President Kenyatta warned that the Government would respond to terror and terrorists in the “severest way never seen before”.
In a statement from State House in Nairobi, he said
“I want you to know that our security forces are pursuing the remaining accomplices and we will bring all of them to justice.”
He added that
“We are also in active pursuit of the mastermind and have placed a reward for his capture.”
The Government has identified Mohamed Mohamud, (also known as as Dulyadin and Gamadhere) as the person responsible for organizing the attack and placed a reward of 20 million Kenyan shillings ($215,000) on his head. UN Secretary-General Ban Ki-Moon sent a personal letter to President Kenyatta to express his sincere condolences following the “horrendous” attack. He said there was little “more appalling than targeting young people for murder and mayhem; those responsible for this heinous attack must be brought to justice.” He reiterated the solidarity of the United Nations with the people and Government of Kenya in preventing and countering terrorism and violent extremism.
The members of the Security Council also condemned the attack in the strongest terms, stressing their “outrage”. The Council issued a statement paying tribute to Kenya’s role in the fight against terrorism and its role against Al Shabaab as part of the AMISOM forces in Somalia.

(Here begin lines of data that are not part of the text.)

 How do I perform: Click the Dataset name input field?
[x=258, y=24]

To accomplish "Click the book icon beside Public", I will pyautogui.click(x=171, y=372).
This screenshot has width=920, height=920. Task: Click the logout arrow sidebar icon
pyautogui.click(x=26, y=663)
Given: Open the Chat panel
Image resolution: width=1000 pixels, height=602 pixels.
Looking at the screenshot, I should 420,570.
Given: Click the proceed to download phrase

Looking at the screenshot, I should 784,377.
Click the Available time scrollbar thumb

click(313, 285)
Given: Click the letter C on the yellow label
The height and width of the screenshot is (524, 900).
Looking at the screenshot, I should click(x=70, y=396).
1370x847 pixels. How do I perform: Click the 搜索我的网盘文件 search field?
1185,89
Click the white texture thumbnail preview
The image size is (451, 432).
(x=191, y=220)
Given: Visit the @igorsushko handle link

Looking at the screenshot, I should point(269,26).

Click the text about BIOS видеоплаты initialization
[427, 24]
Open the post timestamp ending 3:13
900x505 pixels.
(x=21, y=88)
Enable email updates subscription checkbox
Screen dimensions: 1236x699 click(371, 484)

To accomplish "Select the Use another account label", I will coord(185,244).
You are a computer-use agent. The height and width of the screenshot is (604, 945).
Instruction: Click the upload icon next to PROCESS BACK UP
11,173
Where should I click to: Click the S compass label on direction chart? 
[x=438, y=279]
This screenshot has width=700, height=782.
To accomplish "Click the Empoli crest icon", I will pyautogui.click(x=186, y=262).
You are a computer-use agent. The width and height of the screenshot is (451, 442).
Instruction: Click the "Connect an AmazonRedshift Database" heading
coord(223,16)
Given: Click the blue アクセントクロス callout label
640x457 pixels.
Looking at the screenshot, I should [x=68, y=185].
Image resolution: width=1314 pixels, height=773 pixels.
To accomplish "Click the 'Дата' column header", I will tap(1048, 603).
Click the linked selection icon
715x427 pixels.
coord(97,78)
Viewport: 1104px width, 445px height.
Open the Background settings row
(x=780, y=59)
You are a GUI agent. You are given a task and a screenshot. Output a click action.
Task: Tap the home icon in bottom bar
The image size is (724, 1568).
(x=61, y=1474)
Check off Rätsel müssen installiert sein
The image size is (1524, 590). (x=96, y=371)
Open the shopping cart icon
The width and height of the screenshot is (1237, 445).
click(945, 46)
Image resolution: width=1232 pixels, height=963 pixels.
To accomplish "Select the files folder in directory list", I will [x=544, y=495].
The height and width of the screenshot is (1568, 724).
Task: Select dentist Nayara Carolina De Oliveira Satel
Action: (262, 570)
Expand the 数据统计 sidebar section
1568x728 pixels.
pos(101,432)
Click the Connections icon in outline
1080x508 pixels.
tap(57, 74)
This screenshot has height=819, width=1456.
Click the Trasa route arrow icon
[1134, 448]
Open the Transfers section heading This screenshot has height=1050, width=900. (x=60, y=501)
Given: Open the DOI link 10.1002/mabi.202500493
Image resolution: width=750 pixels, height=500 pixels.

Reaffirming that terrorism in all its forms and manifestations constitutes one of the most serious threats to international peace and security, and that any acts of terrorism are criminal and unjustifiable regardless of their motivation, Council members reiterated their determination to combat it in whatever form.
The President of the General Assembly, Sam Kutesa also reiterated that terrorism is criminal and unjustifiable, regardless of its motivation, wherever, whenever and by whomsoever commits it.
Somalia’s President Hassan Sheikh Mohamud, expressing his horror and sadness at the Garissa attack, said Al-Shabaab’s aim was to try and separate Muslims and Christians in Kenya, but, he said, this objective had failed because Kenya understood the extremist tactics. President Mohamud urged Kenyan leaders to unite and confront the militants whom he described as an “enemy that has no dignity.”
President Mohamud said that fact that Al-Shabaab could no longer target military and government institutions and only attacked vulnerable and easy targets demonstrated “that it was in a desperate mood and coming to an end.”